Before FEINBERG and TIMBERS, Circuit Judges, and THOMSEN, District Judge.*
This appeal raises important questions with respect to the scope of procedural safeguards which due process requires a public university to afford a student facing expulsion or lengthy suspension.
Glen K. Winnick, a student at the University of Connecticut, a public university, challenged his suspension from the University at the close of the 1969-70 academic year, on the ground that the University's disciplinary proceedings violated his Fourteenth Amendment right to due process.1 Appellant sought preliminary and permanent injunctions against appellees as individuals and officers of the University of Connecticut to require them to reinstate him in good standing pending a new disciplinary hearing at which appellant would be accorded due process. After a non-jury trial, the United States District Court for the District of Connecticut, M. Joseph Blumenfeld, Chief Judge, held that the University's disciplinary proceedings did not violate appellant's constitutional right to due process and denied appellant's request for injunctive relief.2
Finding no error, we affirm.
To place Winnick's due process claims in context, a brief recitation of the uncontroverted facts leading to his suspension is in order.

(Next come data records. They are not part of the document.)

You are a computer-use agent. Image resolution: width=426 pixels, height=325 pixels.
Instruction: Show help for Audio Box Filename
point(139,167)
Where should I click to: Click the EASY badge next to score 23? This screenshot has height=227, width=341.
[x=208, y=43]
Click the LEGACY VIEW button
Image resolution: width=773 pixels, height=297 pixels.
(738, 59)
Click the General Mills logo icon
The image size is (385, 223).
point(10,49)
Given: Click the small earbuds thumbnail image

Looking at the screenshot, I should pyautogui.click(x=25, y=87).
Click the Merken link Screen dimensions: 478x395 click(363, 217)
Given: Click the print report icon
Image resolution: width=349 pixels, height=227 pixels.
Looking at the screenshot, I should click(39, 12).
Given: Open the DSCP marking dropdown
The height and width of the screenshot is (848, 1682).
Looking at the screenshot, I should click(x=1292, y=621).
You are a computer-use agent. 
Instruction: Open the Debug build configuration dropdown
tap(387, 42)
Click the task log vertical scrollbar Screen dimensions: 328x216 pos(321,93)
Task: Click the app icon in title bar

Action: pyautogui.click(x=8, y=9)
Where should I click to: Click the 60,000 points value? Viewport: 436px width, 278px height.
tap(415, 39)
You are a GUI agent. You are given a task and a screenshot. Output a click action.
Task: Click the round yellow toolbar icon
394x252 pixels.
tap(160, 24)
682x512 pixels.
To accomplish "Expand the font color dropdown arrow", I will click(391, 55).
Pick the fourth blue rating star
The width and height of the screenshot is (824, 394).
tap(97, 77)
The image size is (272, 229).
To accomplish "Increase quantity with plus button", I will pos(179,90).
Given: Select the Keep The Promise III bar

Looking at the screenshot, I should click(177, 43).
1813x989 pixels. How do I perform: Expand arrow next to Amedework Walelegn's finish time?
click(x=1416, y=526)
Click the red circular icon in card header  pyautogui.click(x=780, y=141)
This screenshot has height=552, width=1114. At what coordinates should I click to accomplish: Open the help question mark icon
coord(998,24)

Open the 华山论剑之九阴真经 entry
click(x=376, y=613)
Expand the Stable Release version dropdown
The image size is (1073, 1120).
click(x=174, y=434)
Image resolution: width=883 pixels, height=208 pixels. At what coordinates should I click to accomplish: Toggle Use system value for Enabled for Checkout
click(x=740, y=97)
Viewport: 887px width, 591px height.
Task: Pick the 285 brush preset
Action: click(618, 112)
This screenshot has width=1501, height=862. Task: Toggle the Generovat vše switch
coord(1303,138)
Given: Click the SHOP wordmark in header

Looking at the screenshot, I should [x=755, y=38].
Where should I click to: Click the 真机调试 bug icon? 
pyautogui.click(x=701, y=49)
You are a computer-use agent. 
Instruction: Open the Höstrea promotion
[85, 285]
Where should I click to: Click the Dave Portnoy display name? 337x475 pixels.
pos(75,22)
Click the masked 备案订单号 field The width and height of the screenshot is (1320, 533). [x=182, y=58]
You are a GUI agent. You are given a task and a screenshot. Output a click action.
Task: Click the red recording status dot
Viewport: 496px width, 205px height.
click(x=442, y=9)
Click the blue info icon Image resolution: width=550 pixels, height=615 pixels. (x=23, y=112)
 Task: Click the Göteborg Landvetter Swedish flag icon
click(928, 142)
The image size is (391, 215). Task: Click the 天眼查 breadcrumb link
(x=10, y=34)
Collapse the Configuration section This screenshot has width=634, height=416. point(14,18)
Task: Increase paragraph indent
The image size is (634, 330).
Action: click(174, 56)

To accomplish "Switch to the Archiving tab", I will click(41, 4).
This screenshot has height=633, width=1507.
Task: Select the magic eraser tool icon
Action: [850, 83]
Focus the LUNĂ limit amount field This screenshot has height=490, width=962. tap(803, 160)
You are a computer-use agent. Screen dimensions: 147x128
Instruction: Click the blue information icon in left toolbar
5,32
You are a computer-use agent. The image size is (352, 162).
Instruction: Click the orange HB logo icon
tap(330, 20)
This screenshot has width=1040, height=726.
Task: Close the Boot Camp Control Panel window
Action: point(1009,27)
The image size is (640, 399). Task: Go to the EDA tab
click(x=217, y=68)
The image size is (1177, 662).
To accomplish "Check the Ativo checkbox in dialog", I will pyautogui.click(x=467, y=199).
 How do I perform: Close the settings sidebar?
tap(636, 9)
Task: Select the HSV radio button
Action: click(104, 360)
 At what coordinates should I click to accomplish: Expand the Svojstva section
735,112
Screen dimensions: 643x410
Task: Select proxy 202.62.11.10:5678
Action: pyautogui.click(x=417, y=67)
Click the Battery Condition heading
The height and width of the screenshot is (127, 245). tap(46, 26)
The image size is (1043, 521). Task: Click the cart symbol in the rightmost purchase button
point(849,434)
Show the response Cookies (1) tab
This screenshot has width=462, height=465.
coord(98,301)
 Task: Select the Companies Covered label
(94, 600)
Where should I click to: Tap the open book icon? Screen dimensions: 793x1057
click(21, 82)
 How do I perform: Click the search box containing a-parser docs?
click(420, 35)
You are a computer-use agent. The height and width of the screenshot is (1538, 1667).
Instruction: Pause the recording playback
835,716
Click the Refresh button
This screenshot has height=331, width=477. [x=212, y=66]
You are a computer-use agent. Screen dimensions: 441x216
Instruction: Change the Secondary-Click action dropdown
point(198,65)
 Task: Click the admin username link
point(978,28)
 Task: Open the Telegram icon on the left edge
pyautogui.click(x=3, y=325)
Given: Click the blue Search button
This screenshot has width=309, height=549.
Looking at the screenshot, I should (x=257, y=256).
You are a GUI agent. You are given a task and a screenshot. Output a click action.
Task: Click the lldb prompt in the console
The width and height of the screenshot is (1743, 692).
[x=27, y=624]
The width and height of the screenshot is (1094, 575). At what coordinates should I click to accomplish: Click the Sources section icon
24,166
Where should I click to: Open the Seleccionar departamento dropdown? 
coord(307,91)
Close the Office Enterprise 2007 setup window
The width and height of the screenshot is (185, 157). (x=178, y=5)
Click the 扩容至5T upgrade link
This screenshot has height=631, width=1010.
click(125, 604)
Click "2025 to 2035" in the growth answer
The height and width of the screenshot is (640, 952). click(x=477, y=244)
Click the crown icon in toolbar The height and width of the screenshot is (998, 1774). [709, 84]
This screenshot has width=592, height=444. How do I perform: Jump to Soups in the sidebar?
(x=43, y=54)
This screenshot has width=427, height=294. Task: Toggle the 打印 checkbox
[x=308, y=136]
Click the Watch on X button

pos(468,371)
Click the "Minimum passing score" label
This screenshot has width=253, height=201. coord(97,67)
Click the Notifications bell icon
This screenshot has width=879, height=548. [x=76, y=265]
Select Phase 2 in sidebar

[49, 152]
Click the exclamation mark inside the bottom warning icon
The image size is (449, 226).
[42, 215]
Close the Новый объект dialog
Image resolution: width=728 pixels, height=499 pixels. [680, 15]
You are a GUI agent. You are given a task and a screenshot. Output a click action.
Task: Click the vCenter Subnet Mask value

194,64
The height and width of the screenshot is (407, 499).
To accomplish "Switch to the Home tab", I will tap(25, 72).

Winnick's suspension resulted from his presence at and participation in a disruption of a class of students taking a final examination on the campus on May 13, 1970.
Appellant was an enrolled member of that class, but pursuant to a resolution passed by the University Senate in the wake of the United States' invasion of Cambodia and the slayings at Kent State University, had elected not to take the examination on that date. Winnick was attending a rally outside the examination building when a group of students decided to enter and to talk to the students who were about to take the examination. The approximately sixty to eighty students who entered the examination room refused to leave at the professor's request. Winnick maintains that he never entered the classroom, but remained outside in the hallway. He does admit, however, that he stood in the doorway and gave a speech to the students inside the classroom.
Shortly thereafter, at about 2:15 or 2:20 P.M., the Dean of Students, Robert E. Hewes, arrived, having been summoned by the professor in charge. He stated that he recognized several students, including Winnick. After appraising the situation, Dean Hewes postponed the examination.
On May 15, Dean Hewes, acting under instructions from the President of the University, conducted a series of preliminary suspension hearings with a number of students who had allegedly participated in disruptive activities on May 13. After meeting with Winnick and questioning him about his presence at and participation in the disruption of the examination, Dean Hewes temporarily suspended him from campus pending a full disciplinary hearing.
On May 28, Dean Hewes wrote to Winnick informing him that he was charged with disrupting a final examination on May 13 and that he should contact the Office of Men's Affairs to set a date for a hearing on the charge. The letter also informed Winnick that his hearing would be conducted by the Affairs Office, as the Student Conduct Committee had disbanded at the end of the academic year. Dean Hewes also provided Winnick with a copy of a Statement of Student Disciplinary Rights, which Winnick was to read and sign indicating his understanding of these rights.
On June 1, Winnick obtained from the Office of Men's Affairs copies of written statements made by Dean Hewes and by Emigdio Salmon, a student, both of which placed him at the scene of the examination disruption. Winnick was told that these statements furnished the basis for the charge against him.
The hearing was conducted on June 2 by John J. Manning, Jr., Associate Dean of Students. The written statements were again shown to Winnick and then discussed. Winnick was given a full opportunity to present his version of the events of May 13. Winnick requested the presence of Dean Hewes to challenge Hewes' statement that Winnick "was one of the active members of the leadership of that disruption." Dean Manning denied this request, maintaining that this aspect of Hewes' statement had no bearing on his decision in Winnick's case.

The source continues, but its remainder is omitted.